**Problem to work on**
Your answer should be the exact lines of the records, starting with the one containing "Expand the Refer-a-Friend program dropdown" and running to the end.

[The input — start]

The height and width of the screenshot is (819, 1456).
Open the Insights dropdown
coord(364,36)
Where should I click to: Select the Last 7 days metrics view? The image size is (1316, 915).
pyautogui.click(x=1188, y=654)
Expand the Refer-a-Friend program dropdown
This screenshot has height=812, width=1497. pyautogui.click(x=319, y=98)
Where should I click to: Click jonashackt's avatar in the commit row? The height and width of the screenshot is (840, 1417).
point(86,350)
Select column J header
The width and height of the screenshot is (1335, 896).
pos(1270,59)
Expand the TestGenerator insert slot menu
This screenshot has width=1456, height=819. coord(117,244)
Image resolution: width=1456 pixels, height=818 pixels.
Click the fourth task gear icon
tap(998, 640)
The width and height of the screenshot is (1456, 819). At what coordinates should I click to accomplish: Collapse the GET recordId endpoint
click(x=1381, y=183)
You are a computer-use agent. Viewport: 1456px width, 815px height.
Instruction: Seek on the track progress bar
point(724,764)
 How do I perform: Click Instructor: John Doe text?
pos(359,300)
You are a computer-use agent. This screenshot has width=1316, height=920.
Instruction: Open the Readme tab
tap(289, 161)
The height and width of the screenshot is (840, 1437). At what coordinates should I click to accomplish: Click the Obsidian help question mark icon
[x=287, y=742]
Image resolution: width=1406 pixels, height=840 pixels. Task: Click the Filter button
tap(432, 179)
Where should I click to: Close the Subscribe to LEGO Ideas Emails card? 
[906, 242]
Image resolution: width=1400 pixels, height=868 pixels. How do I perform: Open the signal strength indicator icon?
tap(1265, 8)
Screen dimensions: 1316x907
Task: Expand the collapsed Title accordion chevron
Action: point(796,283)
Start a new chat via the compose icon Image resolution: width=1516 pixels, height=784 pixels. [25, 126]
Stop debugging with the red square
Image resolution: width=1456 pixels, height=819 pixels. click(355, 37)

[The input — finish]

**Solution**
Expand the Refer-a-Friend program dropdown
This screenshot has height=812, width=1497. pyautogui.click(x=319, y=98)
Where should I click to: Click jonashackt's avatar in the commit row? The height and width of the screenshot is (840, 1417).
point(86,350)
Select column J header
The width and height of the screenshot is (1335, 896).
pos(1270,59)
Expand the TestGenerator insert slot menu
This screenshot has width=1456, height=819. coord(117,244)
Image resolution: width=1456 pixels, height=818 pixels.
Click the fourth task gear icon
tap(998, 640)
The width and height of the screenshot is (1456, 819). At what coordinates should I click to accomplish: Collapse the GET recordId endpoint
click(x=1381, y=183)
You are a computer-use agent. Viewport: 1456px width, 815px height.
Instruction: Seek on the track progress bar
point(724,764)
 How do I perform: Click Instructor: John Doe text?
pos(359,300)
You are a computer-use agent. This screenshot has width=1316, height=920.
Instruction: Open the Readme tab
tap(289, 161)
The height and width of the screenshot is (840, 1437). At what coordinates should I click to accomplish: Click the Obsidian help question mark icon
[x=287, y=742]
Image resolution: width=1406 pixels, height=840 pixels. Task: Click the Filter button
tap(432, 179)
Where should I click to: Close the Subscribe to LEGO Ideas Emails card? 
[906, 242]
Image resolution: width=1400 pixels, height=868 pixels. How do I perform: Open the signal strength indicator icon?
tap(1265, 8)
Screen dimensions: 1316x907
Task: Expand the collapsed Title accordion chevron
Action: point(796,283)
Start a new chat via the compose icon Image resolution: width=1516 pixels, height=784 pixels. [25, 126]
Stop debugging with the red square
Image resolution: width=1456 pixels, height=819 pixels. click(355, 37)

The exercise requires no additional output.